[[ Data for this task, beginning ]]

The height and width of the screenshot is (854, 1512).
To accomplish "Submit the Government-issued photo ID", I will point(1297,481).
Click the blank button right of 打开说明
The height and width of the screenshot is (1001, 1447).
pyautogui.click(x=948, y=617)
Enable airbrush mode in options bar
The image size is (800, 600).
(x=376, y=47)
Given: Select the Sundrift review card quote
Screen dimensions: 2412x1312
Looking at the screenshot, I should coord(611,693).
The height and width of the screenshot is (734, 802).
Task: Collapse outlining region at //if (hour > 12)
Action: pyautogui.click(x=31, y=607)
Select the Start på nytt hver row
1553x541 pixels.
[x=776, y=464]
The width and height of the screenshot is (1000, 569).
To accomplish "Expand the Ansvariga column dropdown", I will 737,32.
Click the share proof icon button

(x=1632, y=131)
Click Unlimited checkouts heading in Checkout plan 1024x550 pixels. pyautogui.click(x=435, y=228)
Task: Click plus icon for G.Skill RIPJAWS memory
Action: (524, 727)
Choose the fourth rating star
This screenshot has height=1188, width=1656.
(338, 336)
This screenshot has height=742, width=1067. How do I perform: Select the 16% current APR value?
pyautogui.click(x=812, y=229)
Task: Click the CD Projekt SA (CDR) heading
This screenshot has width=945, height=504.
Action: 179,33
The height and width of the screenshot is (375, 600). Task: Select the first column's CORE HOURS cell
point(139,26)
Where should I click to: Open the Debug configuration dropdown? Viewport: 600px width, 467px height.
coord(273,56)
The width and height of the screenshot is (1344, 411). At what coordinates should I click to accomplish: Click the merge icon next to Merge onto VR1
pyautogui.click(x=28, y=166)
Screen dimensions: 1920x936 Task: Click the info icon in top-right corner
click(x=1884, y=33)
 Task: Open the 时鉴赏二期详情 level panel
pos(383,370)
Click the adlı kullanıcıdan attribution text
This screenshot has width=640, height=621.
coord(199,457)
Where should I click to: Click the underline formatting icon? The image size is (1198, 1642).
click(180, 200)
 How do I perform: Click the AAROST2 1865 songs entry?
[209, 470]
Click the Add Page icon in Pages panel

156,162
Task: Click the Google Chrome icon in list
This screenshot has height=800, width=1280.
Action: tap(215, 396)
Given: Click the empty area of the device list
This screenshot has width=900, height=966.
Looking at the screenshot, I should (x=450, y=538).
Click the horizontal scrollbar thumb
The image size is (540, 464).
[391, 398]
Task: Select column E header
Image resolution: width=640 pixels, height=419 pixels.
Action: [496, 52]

[[ Data for this task, end ]]

Exercise goal =>
In the listing above, find the line with "Click Unlimited checkouts" and the line with "Click the horizontal scrollbar thumb", then print exactly those two lines and every line between them, and nothing more.

Task response =>
Click Unlimited checkouts heading in Checkout plan 1024x550 pixels. pyautogui.click(x=435, y=228)
Task: Click plus icon for G.Skill RIPJAWS memory
Action: (524, 727)
Choose the fourth rating star
This screenshot has height=1188, width=1656.
(338, 336)
This screenshot has height=742, width=1067. How do I perform: Select the 16% current APR value?
pyautogui.click(x=812, y=229)
Task: Click the CD Projekt SA (CDR) heading
This screenshot has width=945, height=504.
Action: 179,33
The height and width of the screenshot is (375, 600). Task: Select the first column's CORE HOURS cell
point(139,26)
Where should I click to: Open the Debug configuration dropdown? Viewport: 600px width, 467px height.
coord(273,56)
The width and height of the screenshot is (1344, 411). At what coordinates should I click to accomplish: Click the merge icon next to Merge onto VR1
pyautogui.click(x=28, y=166)
Screen dimensions: 1920x936 Task: Click the info icon in top-right corner
click(x=1884, y=33)
 Task: Open the 时鉴赏二期详情 level panel
pos(383,370)
Click the adlı kullanıcıdan attribution text
This screenshot has width=640, height=621.
coord(199,457)
Where should I click to: Click the underline formatting icon? The image size is (1198, 1642).
click(180, 200)
 How do I perform: Click the AAROST2 1865 songs entry?
[209, 470]
Click the Add Page icon in Pages panel

156,162
Task: Click the Google Chrome icon in list
This screenshot has height=800, width=1280.
Action: tap(215, 396)
Given: Click the empty area of the device list
This screenshot has width=900, height=966.
Looking at the screenshot, I should (x=450, y=538).
Click the horizontal scrollbar thumb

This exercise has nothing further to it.